§ TASK OBJECTIVE
The answer must consist of every record, printed exactly as it stands.

━━━ DATASET CONTENT

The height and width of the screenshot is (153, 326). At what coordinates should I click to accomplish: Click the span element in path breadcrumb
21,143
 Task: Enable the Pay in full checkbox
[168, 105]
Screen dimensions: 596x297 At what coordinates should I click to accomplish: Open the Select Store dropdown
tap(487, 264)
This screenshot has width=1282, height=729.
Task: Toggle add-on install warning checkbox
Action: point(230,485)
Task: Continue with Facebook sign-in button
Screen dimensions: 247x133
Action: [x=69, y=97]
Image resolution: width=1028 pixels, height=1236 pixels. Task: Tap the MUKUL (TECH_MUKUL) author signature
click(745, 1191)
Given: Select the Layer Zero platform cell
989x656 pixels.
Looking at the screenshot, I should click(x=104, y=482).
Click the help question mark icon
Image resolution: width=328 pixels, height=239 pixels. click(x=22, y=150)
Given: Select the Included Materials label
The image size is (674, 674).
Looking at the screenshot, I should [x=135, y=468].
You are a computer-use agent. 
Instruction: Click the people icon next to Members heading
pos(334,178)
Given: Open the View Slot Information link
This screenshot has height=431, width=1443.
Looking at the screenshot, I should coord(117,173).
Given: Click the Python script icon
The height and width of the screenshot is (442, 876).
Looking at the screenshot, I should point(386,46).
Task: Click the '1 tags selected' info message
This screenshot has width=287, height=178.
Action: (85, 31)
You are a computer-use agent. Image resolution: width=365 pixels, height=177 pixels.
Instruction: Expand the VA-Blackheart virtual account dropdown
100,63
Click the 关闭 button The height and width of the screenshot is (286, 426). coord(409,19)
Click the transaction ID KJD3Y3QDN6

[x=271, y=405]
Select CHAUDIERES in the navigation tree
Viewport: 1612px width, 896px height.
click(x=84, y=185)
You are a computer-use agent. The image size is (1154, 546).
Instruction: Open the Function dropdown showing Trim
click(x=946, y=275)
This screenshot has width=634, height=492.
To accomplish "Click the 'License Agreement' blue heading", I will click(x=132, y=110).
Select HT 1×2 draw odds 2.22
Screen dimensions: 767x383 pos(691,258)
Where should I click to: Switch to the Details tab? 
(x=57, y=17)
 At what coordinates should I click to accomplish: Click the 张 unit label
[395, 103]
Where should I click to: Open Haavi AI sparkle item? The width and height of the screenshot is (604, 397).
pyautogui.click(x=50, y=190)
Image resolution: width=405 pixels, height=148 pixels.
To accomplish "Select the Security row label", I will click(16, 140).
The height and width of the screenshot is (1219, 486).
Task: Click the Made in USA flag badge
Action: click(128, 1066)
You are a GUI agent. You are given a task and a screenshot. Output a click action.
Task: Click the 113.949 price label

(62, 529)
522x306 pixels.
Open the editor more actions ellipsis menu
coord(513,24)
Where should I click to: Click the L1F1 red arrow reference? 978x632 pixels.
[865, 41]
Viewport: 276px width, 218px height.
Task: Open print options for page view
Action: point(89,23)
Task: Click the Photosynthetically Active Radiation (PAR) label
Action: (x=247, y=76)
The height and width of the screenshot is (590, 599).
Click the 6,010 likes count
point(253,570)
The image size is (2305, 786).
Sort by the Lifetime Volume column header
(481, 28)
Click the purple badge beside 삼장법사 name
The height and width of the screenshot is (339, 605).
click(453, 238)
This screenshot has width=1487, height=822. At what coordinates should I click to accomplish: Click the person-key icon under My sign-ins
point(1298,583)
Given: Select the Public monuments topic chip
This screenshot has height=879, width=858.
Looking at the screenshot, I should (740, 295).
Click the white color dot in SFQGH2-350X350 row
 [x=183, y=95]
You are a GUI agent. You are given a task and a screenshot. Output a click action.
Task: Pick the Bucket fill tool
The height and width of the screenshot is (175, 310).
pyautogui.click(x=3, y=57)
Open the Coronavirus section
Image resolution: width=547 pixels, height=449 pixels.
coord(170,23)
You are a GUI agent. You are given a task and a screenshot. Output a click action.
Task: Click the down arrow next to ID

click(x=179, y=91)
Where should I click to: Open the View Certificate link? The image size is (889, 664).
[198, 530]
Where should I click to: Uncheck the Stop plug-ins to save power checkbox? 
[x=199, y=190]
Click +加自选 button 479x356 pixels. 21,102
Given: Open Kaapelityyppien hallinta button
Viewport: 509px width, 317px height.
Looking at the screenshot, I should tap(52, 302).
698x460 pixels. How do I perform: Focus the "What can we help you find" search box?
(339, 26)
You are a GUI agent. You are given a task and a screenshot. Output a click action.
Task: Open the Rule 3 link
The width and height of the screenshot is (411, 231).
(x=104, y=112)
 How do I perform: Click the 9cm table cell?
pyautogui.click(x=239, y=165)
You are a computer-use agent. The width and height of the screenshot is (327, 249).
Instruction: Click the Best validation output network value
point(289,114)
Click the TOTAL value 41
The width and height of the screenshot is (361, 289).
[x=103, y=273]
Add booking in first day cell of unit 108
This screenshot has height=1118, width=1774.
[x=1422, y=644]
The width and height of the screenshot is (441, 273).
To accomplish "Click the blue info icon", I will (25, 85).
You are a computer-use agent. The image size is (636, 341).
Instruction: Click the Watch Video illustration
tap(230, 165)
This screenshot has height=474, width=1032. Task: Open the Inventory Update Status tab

━━━━━━

§ SOLUTION TO THIS TASK
The height and width of the screenshot is (153, 326). At what coordinates should I click to accomplish: Click the span element in path breadcrumb
21,143
 Task: Enable the Pay in full checkbox
[168, 105]
Screen dimensions: 596x297 At what coordinates should I click to accomplish: Open the Select Store dropdown
tap(487, 264)
This screenshot has width=1282, height=729.
Task: Toggle add-on install warning checkbox
Action: point(230,485)
Task: Continue with Facebook sign-in button
Screen dimensions: 247x133
Action: [x=69, y=97]
Image resolution: width=1028 pixels, height=1236 pixels. Task: Tap the MUKUL (TECH_MUKUL) author signature
click(745, 1191)
Given: Select the Layer Zero platform cell
989x656 pixels.
Looking at the screenshot, I should click(x=104, y=482).
Click the help question mark icon
Image resolution: width=328 pixels, height=239 pixels. click(x=22, y=150)
Given: Select the Included Materials label
The image size is (674, 674).
Looking at the screenshot, I should [x=135, y=468].
You are a computer-use agent. 
Instruction: Click the people icon next to Members heading
pos(334,178)
Given: Open the View Slot Information link
This screenshot has height=431, width=1443.
Looking at the screenshot, I should coord(117,173).
Given: Click the Python script icon
The height and width of the screenshot is (442, 876).
Looking at the screenshot, I should point(386,46).
Task: Click the '1 tags selected' info message
This screenshot has width=287, height=178.
Action: (85, 31)
You are a computer-use agent. Image resolution: width=365 pixels, height=177 pixels.
Instruction: Expand the VA-Blackheart virtual account dropdown
100,63
Click the 关闭 button The height and width of the screenshot is (286, 426). coord(409,19)
Click the transaction ID KJD3Y3QDN6

[x=271, y=405]
Select CHAUDIERES in the navigation tree
Viewport: 1612px width, 896px height.
click(x=84, y=185)
You are a computer-use agent. The image size is (1154, 546).
Instruction: Open the Function dropdown showing Trim
click(x=946, y=275)
This screenshot has width=634, height=492.
To accomplish "Click the 'License Agreement' blue heading", I will click(x=132, y=110).
Select HT 1×2 draw odds 2.22
Screen dimensions: 767x383 pos(691,258)
Where should I click to: Switch to the Details tab? 
(x=57, y=17)
 At what coordinates should I click to accomplish: Click the 张 unit label
[395, 103]
Where should I click to: Open Haavi AI sparkle item? The width and height of the screenshot is (604, 397).
pyautogui.click(x=50, y=190)
Image resolution: width=405 pixels, height=148 pixels.
To accomplish "Select the Security row label", I will click(16, 140).
The height and width of the screenshot is (1219, 486).
Task: Click the Made in USA flag badge
Action: click(128, 1066)
You are a GUI agent. You are given a task and a screenshot. Output a click action.
Task: Click the 113.949 price label

(62, 529)
522x306 pixels.
Open the editor more actions ellipsis menu
coord(513,24)
Where should I click to: Click the L1F1 red arrow reference? 978x632 pixels.
[865, 41]
Viewport: 276px width, 218px height.
Task: Open print options for page view
Action: point(89,23)
Task: Click the Photosynthetically Active Radiation (PAR) label
Action: (x=247, y=76)
The height and width of the screenshot is (590, 599).
Click the 6,010 likes count
point(253,570)
The image size is (2305, 786).
Sort by the Lifetime Volume column header
(481, 28)
Click the purple badge beside 삼장법사 name
The height and width of the screenshot is (339, 605).
click(453, 238)
This screenshot has width=1487, height=822. At what coordinates should I click to accomplish: Click the person-key icon under My sign-ins
point(1298,583)
Given: Select the Public monuments topic chip
This screenshot has height=879, width=858.
Looking at the screenshot, I should (740, 295).
Click the white color dot in SFQGH2-350X350 row
 [x=183, y=95]
You are a GUI agent. You are given a task and a screenshot. Output a click action.
Task: Pick the Bucket fill tool
The height and width of the screenshot is (175, 310).
pyautogui.click(x=3, y=57)
Open the Coronavirus section
Image resolution: width=547 pixels, height=449 pixels.
coord(170,23)
You are a GUI agent. You are given a task and a screenshot. Output a click action.
Task: Click the down arrow next to ID

click(x=179, y=91)
Where should I click to: Open the View Certificate link? The image size is (889, 664).
[198, 530]
Where should I click to: Uncheck the Stop plug-ins to save power checkbox? 
[x=199, y=190]
Click +加自选 button 479x356 pixels. 21,102
Given: Open Kaapelityyppien hallinta button
Viewport: 509px width, 317px height.
Looking at the screenshot, I should tap(52, 302).
698x460 pixels. How do I perform: Focus the "What can we help you find" search box?
(339, 26)
You are a GUI agent. You are given a task and a screenshot. Output a click action.
Task: Open the Rule 3 link
The width and height of the screenshot is (411, 231).
(x=104, y=112)
 How do I perform: Click the 9cm table cell?
pyautogui.click(x=239, y=165)
You are a computer-use agent. The width and height of the screenshot is (327, 249).
Instruction: Click the Best validation output network value
point(289,114)
Click the TOTAL value 41
The width and height of the screenshot is (361, 289).
[x=103, y=273]
Add booking in first day cell of unit 108
This screenshot has height=1118, width=1774.
[x=1422, y=644]
The width and height of the screenshot is (441, 273).
To accomplish "Click the blue info icon", I will (25, 85).
You are a computer-use agent. The image size is (636, 341).
Instruction: Click the Watch Video illustration
tap(230, 165)
This screenshot has height=474, width=1032. Task: Open the Inventory Update Status tab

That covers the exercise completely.